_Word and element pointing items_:
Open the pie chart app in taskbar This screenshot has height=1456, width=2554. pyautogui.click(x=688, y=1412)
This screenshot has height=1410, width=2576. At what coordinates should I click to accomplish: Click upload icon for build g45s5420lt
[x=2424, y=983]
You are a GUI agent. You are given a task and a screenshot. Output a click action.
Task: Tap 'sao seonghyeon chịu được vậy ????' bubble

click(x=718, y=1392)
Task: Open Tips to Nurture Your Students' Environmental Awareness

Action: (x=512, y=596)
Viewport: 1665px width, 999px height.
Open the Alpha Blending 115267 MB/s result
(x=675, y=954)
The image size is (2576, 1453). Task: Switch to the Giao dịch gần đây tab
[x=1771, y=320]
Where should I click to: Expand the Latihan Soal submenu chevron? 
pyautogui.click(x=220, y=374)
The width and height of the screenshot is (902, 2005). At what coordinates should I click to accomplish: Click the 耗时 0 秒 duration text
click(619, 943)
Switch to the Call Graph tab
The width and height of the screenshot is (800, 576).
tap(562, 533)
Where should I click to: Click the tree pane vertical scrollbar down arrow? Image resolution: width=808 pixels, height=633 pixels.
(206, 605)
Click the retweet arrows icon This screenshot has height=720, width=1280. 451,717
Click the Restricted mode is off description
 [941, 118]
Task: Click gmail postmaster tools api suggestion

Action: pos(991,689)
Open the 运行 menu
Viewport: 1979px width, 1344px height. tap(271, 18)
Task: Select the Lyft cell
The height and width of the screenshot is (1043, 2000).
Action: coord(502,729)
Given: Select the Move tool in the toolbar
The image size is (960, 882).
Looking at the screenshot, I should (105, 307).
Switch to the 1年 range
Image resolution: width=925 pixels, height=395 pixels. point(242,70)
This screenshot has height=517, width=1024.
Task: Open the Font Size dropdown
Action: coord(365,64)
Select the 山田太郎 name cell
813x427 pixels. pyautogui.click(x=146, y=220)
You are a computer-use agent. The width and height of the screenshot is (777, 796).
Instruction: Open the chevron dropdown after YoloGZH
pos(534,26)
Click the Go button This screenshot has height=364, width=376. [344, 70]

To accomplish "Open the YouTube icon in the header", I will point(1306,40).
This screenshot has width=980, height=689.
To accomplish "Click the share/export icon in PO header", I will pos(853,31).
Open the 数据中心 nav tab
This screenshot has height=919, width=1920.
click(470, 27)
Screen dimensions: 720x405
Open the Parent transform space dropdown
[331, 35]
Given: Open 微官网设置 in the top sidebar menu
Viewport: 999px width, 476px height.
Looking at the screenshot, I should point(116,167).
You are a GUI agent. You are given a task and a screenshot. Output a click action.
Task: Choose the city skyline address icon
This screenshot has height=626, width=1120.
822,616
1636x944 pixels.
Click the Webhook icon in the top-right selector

_WRITTEN INSTRUCTION_:
Copy the items from the beginning through the line with "pyautogui.click(x=220, y=374)", keeping every request, and multiply each coordinate in the answers by 0.6, rounding to whole numbers with halves rounded up.

_RIGHT ANSWER_:
Open the pie chart app in taskbar This screenshot has height=1456, width=2554. pyautogui.click(x=413, y=847)
This screenshot has height=1410, width=2576. At what coordinates should I click to accomplish: Click upload icon for build g45s5420lt
[x=1454, y=590]
You are a GUI agent. You are given a task and a screenshot. Output a click action.
Task: Tap 'sao seonghyeon chịu được vậy ????' bubble

click(x=431, y=835)
Task: Open Tips to Nurture Your Students' Environmental Awareness

Action: (x=307, y=358)
Viewport: 1665px width, 999px height.
Open the Alpha Blending 115267 MB/s result
(x=405, y=572)
The image size is (2576, 1453). Task: Switch to the Giao dịch gần đây tab
[x=1063, y=192]
Where should I click to: Expand the Latihan Soal submenu chevron? 
pyautogui.click(x=132, y=224)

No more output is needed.